As a matter of fact, a lot of people outside Africa know very little about the continent and its people. They only hear about the continent after coups, drought and diseases. It is all because they are not well informed. PANA is therefore, the only medium through which such people can be educated.

Why can't the said member states put part of the money they use to import ammunitions annually to support these organisations? I would suggest that the names of the defaulting member states be published for us to know those who want to pull us back.

Contributions towards the liberation movements like ANC and SWAPO should also be up-to-date.

Our brothers and sisters in Southern Africa have suffered and continue to suffer from injustice. Do they need to suffer any longer? For how long do they have to be dictated to by 'foreigners on their own soil? They are denied the basic human rights. Even the right to vote.

And Mr Botha and his colleagues should see reason and give our people in Southern Africa what they want. It is their own soil. The deposits of gold and other natural resources belong to them. All Africans should gird up their loins and refuse to compromise on the Southern African question. Yaw Owusu-Donkor, 2000 Hamburg.

Budget deficit will fuel inflation

The new executive chairman of the GNTC seems to have the right practical spirit we need now in Ghana. The GNTC needs to be trimmed. In addition, all the various departments should be set specific objectives in profitability and efficiency.

The pressure should be on Senior Management should be responsible for the attainment of these goals and made to account for poor performances. In other words, if you don't make it, you get kicked out.

The proposed budget deficit of €20,000 billion must be rejected by all Ghanaians. Unemotional acquiescence of Ghanaians to this is a reflection of how we have settled for considerably less than the best in economic planning by our various governments since independence. There should be a great outcry over this. All secretaries should be made to submit new estimates for expenditure. We should live within our means. If we cannot afford to extend the telephone service to Dansoman, we should forget it, for now.

We all admit that the economy needs discipline. However a budget deficit like this will fuel inflation and further weaken the cedi. This is the result of poor economic planning and people must be held responsible.

Kafui King, Brunei

Ghana a turnround?

There has been recently a series of articles, the Financial Times report quoted in your 5th March issue being one such example - appearing to suggest that Ghana is finally on the mend after the PNDC has done a volte-face by drinking the IMF medicine. The Financial Times article quoted an unnamed IMF official as saying that "we don't care a damn what sort of regime they are, provided they use their resources efficiently". Well, so much for a classic case of tunnel vision!

Can't that damn official ever realise that when the unchallenged wisdom of a few prevails in the governance of a country and when it is conditioned by preset ideas, resources will inevitably be misused. The climate for efficient utilisation of our resources can never be created when flair and imagination have been stifled by the ossified bureaucratic organs which the PNDC has erected in Ghana.

I am not an economist, but surely the indicators which practitioners of the 'dismal science' (IMF ones included) use in assessing the success or failure of economic policies, would seem to suggest that, given the scale of Ghana's current malaise, our situation cannot lend itself to the recovery the IMF desires within one year.

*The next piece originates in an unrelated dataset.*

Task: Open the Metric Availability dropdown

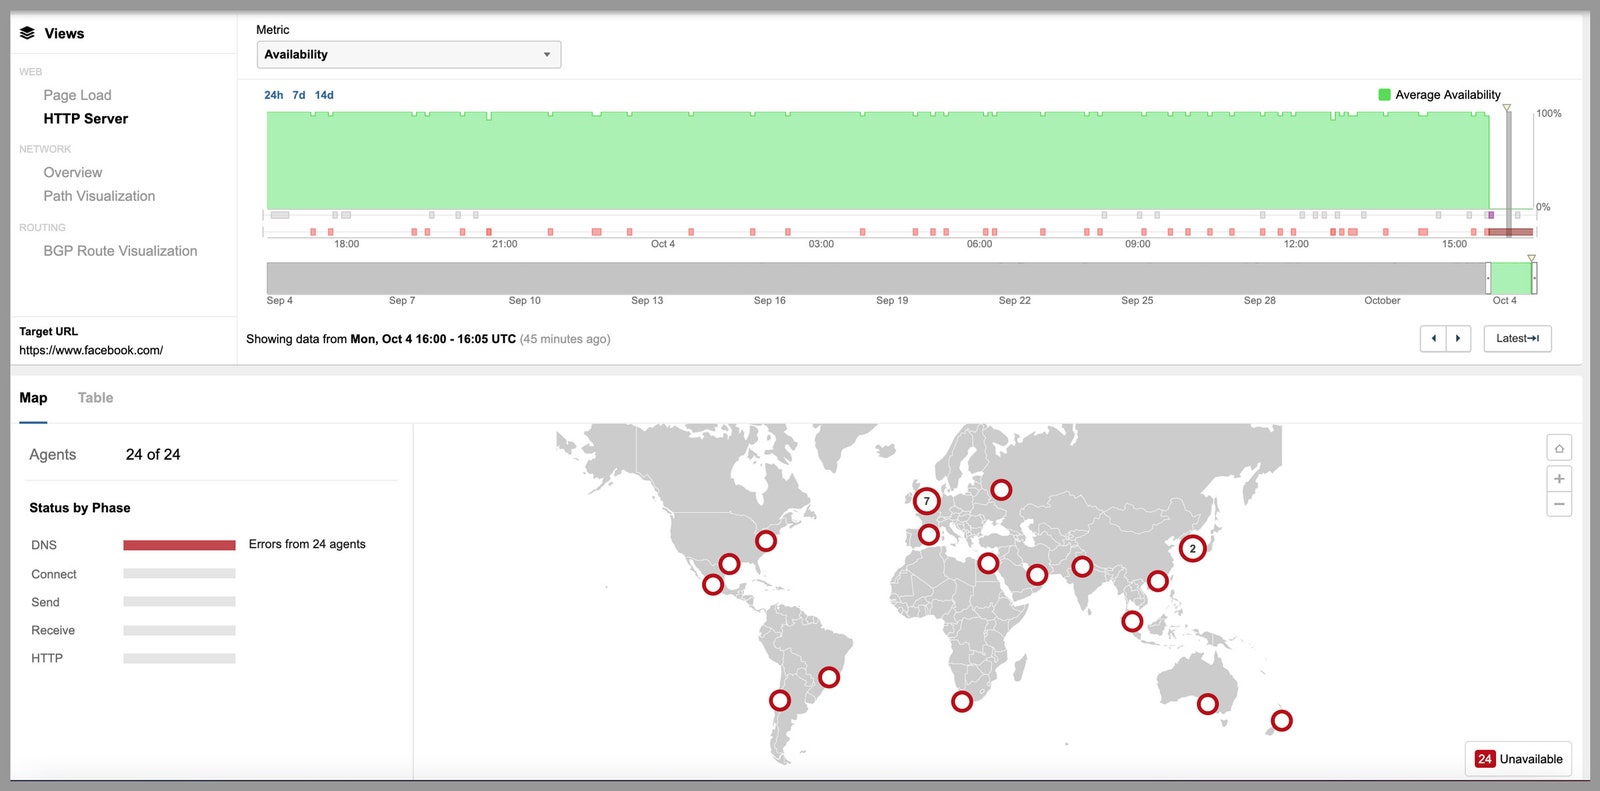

Much less so within the space of six months!

In a country, woefully lacking in the type of statistical information used to determine the impact of macro and micro economic measures, it beats my mind how the IMF or the newspapers came to the conclusion of a turnaround. Is someone managing the news for the PNDC? Or is it, as you implied in your article "Supping with the Devil" in the 12th March issue, a case of trying to justify the effectiveness of the IMF prescription even before it has had a chance to show that it can work? I am not opposed to the IMF formula in principle. Indeed, it may well be the only sensible alternative left for a nation that has for so long been living beyond its means.

I am not yet convinced that the quality of our civil service has so improved since 1981 that it can ensure the success of the IMF programme. Let's face it: for the pill to achieve the desired objectives, there is the need for high-quality skills of the kind that I do not see available in the government of Ghana today.

Unless the IMF itself is involved in the implementation of its programme to the last detail, the incompetence of the current political leadership and the bureaucracy will conspire to make mincemeat of the impact of the IMF measures.

In all the talk about Ghana's turn round, has the IMF or the apologists of the PNDC ever heard of the word 'apathy'? It cannot be measured in economic terms but I can assure all of them that it can cause havoc with the best of economic proposals, and can have the most serious adverse effects on a national economy. It exists in Ghana today, and was created by the attitudes and policies of the PNDC. It has distorted our economy and I can bet anybody in the IMF that it will wreck their prescription.

So, MR OFFICIAL OF THE IMF, it does matter a hell of a lot what sort of regime we have in Ghana, if you hope to replace economic decline with economic growth.

If you sup with the devil, you are likely to be sucked into his machinations.

You cannot pursue a sensible direction in one area and then promote non sense in all others and hope all will be well. It is like the Biblical case of new wine in old wine skins. That we are assured, does not give a good taste. It is in this sense tht the IMF and all those countries who have been persuaded to help rehabilitate the economy of Ghana, may yet see their efforts fail.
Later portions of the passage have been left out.